PROBLEM STATEMENT:
Of all the lines below, output only those starting at the one with "Tekijä [button] (42, 222)" and ending at the one with "Jalavan kirjat", both ends included, exactly as written.

INPUT FOR THIS TASK:
◆ ◆ ◆ ◆

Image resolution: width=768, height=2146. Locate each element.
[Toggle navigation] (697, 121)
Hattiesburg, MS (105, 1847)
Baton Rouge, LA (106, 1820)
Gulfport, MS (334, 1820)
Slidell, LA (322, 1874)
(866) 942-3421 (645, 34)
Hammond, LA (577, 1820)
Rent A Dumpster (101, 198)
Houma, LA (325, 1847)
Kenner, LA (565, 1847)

◆ ◆ ◆ ◆

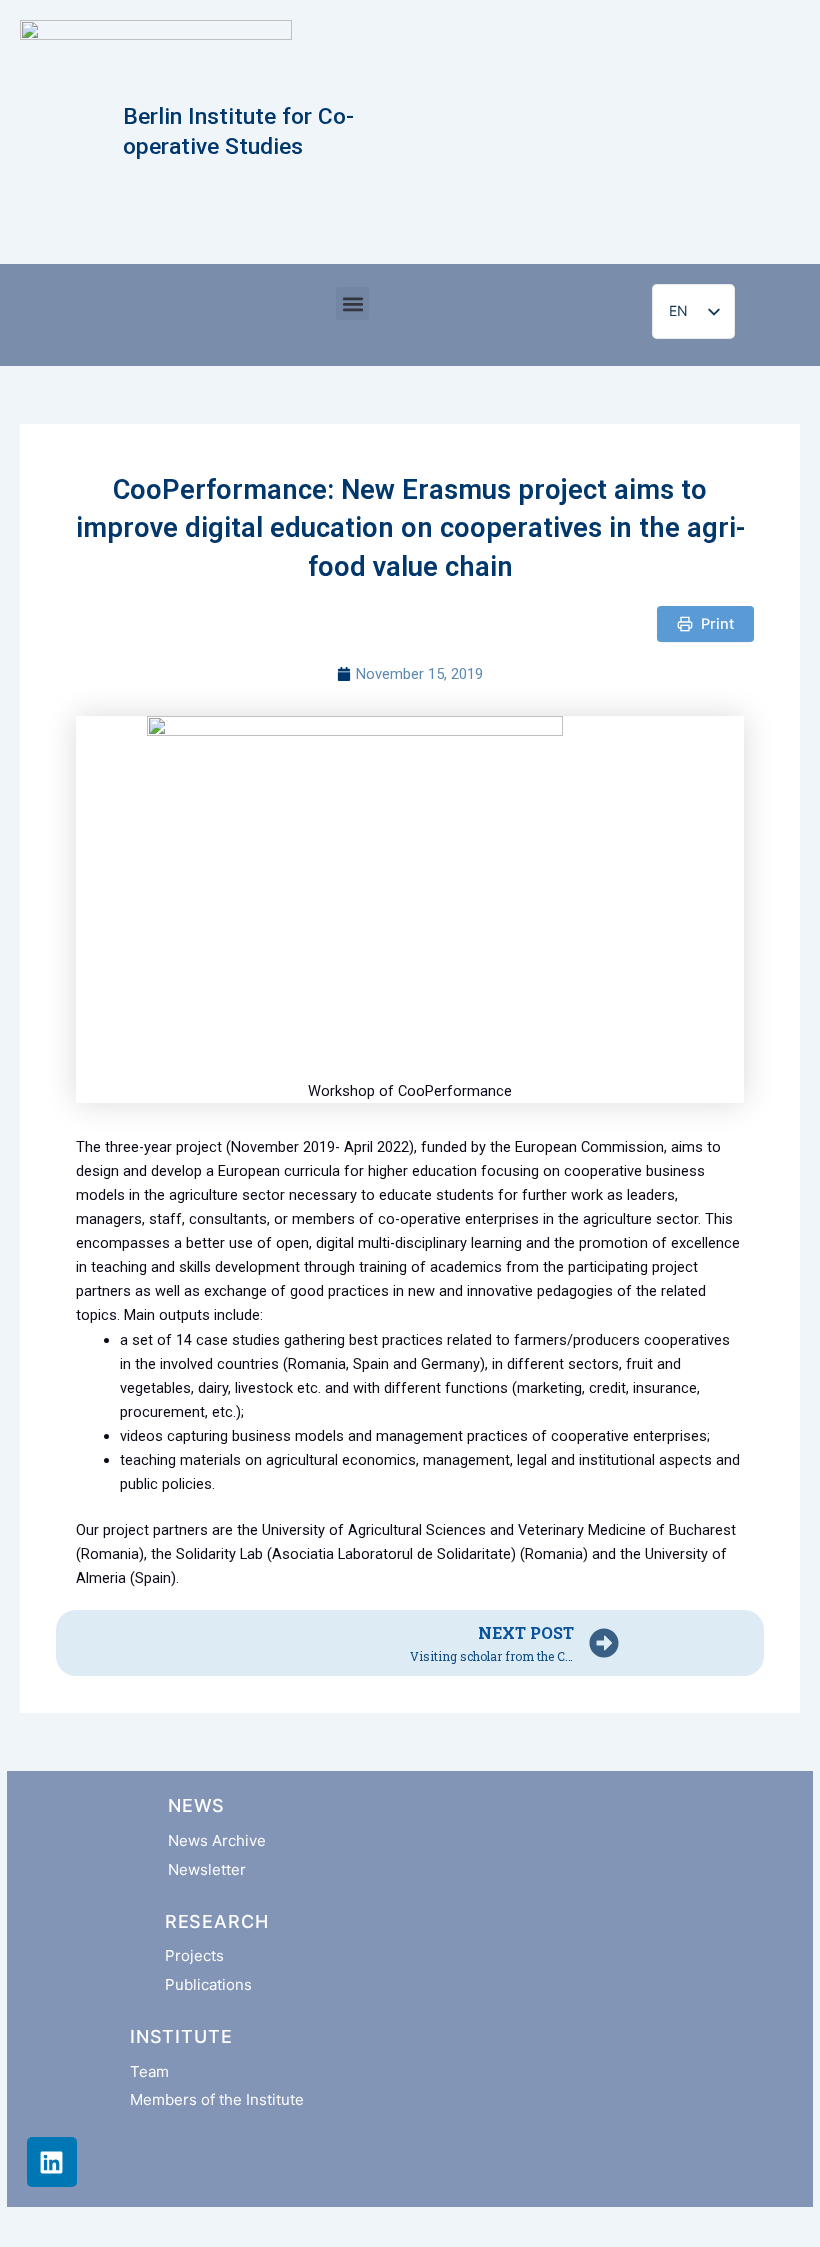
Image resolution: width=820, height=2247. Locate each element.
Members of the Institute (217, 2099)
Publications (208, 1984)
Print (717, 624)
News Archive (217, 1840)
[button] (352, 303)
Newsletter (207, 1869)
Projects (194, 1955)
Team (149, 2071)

◆ ◆ ◆ ◆

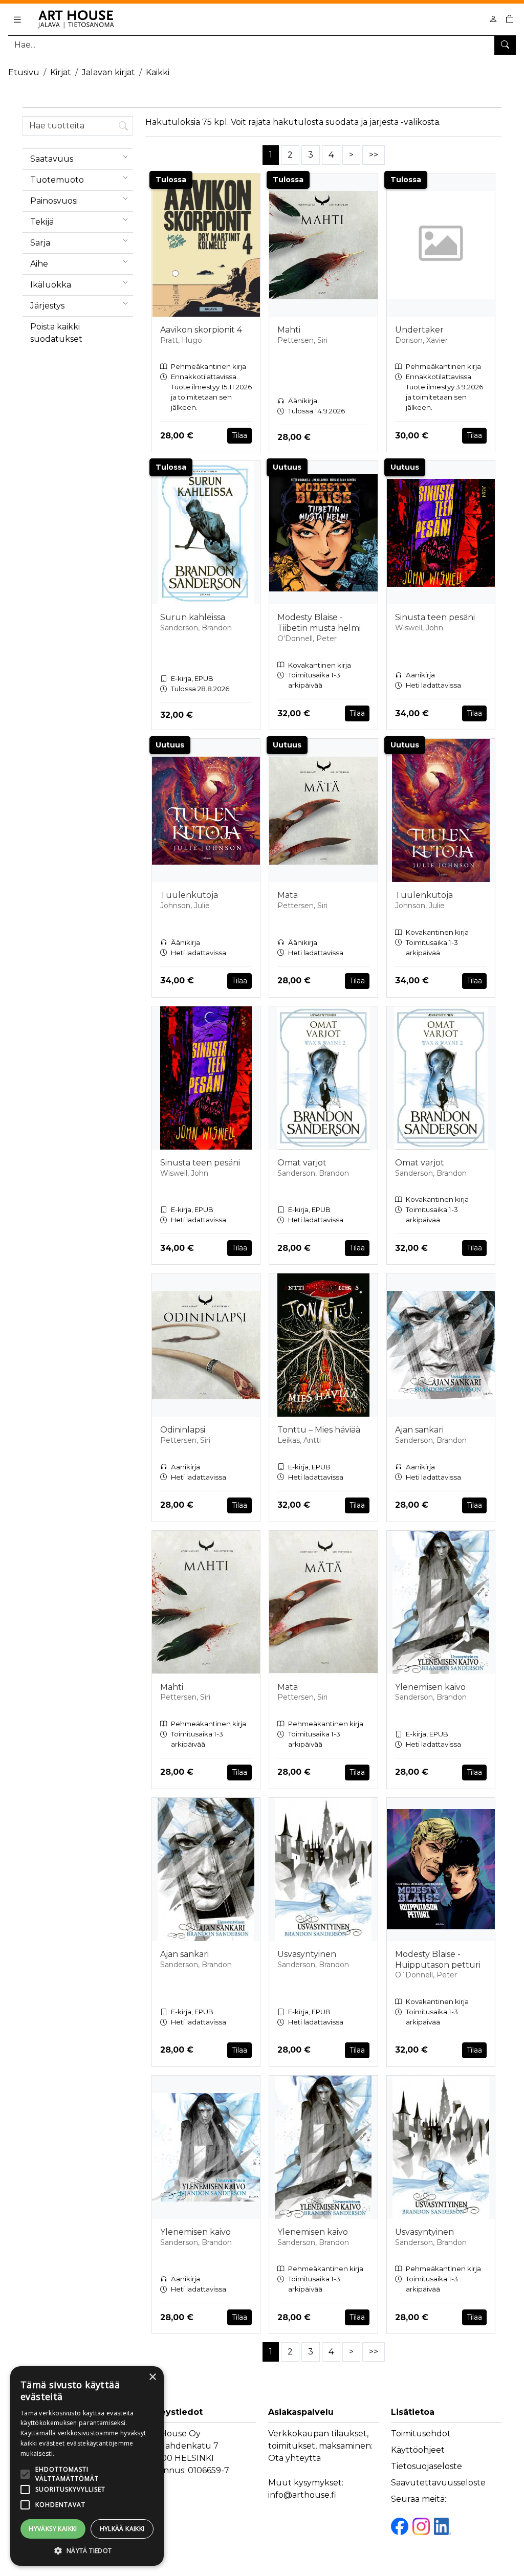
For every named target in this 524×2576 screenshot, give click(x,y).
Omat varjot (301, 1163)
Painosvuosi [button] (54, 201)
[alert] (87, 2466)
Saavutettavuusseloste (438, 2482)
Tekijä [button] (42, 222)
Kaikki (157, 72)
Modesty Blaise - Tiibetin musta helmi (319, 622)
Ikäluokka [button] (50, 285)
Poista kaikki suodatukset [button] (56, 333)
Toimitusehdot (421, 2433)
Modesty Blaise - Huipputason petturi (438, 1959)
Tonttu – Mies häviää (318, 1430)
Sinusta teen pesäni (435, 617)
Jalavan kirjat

◆ ◆ ◆ ◆

FINAL ANSWER:
Tekijä [button] (42, 222)
Kaikki (157, 72)
Modesty Blaise - Tiibetin musta helmi (319, 622)
Ikäluokka [button] (50, 285)
Poista kaikki suodatukset [button] (56, 333)
Toimitusehdot (421, 2433)
Modesty Blaise - Huipputason petturi (438, 1959)
Tonttu – Mies häviää (318, 1430)
Sinusta teen pesäni (435, 617)
Jalavan kirjat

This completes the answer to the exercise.